* _What the task asks_:
Exactly as written, copy the lines of the data below from the first through the one containing "Open the Opstart Sequentie dropdown".
——————————
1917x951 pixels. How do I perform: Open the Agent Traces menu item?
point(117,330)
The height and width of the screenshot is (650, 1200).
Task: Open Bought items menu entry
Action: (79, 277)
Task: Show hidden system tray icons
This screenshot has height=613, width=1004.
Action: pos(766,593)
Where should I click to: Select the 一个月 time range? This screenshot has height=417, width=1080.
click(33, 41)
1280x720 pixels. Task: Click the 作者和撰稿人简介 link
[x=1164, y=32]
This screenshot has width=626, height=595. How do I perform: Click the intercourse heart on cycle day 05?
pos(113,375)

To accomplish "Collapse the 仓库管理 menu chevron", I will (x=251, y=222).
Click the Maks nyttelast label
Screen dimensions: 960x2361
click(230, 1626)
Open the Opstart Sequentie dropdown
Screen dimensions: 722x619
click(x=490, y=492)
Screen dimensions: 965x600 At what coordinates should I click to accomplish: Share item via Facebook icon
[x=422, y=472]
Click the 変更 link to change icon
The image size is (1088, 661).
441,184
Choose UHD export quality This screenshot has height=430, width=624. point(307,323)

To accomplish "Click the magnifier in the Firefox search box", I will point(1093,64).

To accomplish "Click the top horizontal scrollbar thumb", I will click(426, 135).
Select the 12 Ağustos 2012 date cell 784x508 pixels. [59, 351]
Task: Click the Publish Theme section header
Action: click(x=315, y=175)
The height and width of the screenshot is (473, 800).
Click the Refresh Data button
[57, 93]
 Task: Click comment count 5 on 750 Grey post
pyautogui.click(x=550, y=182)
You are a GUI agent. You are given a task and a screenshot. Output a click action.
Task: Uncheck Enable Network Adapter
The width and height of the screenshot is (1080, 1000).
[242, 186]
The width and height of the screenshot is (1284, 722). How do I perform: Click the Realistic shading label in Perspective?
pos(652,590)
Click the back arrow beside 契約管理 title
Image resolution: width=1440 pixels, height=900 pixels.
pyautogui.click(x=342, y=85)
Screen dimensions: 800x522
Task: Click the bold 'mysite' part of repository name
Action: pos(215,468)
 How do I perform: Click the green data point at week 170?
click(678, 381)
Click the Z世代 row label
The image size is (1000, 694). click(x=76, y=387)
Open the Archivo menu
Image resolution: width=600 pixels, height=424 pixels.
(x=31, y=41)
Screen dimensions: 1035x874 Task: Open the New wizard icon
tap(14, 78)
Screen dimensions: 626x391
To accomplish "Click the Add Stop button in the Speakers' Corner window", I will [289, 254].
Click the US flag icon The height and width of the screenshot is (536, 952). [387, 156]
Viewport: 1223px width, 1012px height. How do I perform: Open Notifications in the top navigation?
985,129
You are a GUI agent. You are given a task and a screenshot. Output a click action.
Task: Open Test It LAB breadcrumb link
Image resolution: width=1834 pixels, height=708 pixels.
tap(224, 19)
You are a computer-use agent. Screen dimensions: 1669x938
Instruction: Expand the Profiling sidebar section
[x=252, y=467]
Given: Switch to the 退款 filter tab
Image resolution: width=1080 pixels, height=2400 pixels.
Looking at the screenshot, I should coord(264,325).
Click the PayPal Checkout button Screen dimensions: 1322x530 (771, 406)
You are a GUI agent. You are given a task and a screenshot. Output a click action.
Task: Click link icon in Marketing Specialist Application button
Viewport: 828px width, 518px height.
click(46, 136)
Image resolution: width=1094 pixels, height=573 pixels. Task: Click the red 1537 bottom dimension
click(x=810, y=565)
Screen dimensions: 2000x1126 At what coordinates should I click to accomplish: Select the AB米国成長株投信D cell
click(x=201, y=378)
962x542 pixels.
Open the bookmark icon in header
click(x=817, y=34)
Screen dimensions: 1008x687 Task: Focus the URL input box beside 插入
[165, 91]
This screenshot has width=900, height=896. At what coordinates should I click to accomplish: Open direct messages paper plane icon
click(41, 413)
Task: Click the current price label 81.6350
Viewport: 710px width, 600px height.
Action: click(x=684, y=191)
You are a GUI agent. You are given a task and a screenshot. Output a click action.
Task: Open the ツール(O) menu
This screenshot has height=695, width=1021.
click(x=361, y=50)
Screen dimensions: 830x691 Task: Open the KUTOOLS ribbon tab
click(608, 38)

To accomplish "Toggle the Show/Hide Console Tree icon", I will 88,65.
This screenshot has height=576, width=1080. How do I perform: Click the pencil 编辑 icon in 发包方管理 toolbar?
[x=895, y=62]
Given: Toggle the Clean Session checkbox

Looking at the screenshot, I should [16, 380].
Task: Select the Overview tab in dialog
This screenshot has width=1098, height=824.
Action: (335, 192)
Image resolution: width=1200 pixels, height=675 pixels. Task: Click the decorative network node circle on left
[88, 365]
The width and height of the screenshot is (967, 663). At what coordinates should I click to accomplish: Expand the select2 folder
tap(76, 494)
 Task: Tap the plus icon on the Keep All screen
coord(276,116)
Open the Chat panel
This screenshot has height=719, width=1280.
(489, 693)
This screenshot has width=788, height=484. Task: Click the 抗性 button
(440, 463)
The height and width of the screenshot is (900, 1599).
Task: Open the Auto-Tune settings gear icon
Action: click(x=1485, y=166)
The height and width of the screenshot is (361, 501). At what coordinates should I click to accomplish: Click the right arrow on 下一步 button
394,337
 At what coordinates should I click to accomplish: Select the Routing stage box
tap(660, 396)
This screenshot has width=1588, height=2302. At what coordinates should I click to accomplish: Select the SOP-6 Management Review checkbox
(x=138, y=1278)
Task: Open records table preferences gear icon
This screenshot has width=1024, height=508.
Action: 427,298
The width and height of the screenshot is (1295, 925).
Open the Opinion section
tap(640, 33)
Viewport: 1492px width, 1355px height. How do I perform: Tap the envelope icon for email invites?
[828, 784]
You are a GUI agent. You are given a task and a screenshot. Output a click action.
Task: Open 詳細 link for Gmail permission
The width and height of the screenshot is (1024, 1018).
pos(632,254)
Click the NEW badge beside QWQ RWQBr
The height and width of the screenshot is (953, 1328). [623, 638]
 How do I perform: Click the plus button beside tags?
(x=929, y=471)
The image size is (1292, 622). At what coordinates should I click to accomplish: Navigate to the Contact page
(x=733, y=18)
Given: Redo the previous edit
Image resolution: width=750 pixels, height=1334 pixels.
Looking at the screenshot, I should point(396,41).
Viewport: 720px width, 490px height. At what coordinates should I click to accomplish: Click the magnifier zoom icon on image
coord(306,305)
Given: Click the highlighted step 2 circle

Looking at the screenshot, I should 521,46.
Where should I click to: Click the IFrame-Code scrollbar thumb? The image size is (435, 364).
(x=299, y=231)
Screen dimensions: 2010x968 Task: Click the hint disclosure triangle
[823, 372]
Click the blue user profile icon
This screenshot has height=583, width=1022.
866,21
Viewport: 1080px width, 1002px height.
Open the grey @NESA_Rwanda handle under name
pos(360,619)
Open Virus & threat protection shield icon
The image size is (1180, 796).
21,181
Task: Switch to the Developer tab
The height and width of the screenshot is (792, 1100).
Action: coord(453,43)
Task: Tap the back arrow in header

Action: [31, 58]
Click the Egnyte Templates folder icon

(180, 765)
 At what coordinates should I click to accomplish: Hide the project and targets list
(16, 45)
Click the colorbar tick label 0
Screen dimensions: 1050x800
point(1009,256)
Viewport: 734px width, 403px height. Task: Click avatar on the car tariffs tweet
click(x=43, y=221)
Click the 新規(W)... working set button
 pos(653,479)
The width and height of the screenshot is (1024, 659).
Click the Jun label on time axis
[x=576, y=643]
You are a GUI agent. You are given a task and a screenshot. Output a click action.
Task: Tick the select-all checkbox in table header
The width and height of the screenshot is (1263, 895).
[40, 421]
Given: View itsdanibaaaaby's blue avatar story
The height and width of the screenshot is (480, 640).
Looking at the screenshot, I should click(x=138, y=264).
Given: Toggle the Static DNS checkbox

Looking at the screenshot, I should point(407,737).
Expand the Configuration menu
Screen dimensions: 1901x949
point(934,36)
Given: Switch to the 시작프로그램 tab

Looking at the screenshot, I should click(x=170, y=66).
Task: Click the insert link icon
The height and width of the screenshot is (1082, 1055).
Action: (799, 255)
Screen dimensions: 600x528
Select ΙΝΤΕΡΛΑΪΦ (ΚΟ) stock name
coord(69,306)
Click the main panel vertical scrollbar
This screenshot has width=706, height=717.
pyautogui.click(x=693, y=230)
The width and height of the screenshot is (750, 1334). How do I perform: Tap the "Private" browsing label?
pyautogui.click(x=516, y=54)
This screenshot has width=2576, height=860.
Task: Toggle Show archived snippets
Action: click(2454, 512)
——————————
* _Response_:
1917x951 pixels. How do I perform: Open the Agent Traces menu item?
point(117,330)
The height and width of the screenshot is (650, 1200).
Task: Open Bought items menu entry
Action: (79, 277)
Task: Show hidden system tray icons
This screenshot has height=613, width=1004.
Action: pos(766,593)
Where should I click to: Select the 一个月 time range? This screenshot has height=417, width=1080.
click(33, 41)
1280x720 pixels. Task: Click the 作者和撰稿人简介 link
[x=1164, y=32]
This screenshot has width=626, height=595. How do I perform: Click the intercourse heart on cycle day 05?
pos(113,375)

To accomplish "Collapse the 仓库管理 menu chevron", I will (x=251, y=222).
Click the Maks nyttelast label
Screen dimensions: 960x2361
click(230, 1626)
Open the Opstart Sequentie dropdown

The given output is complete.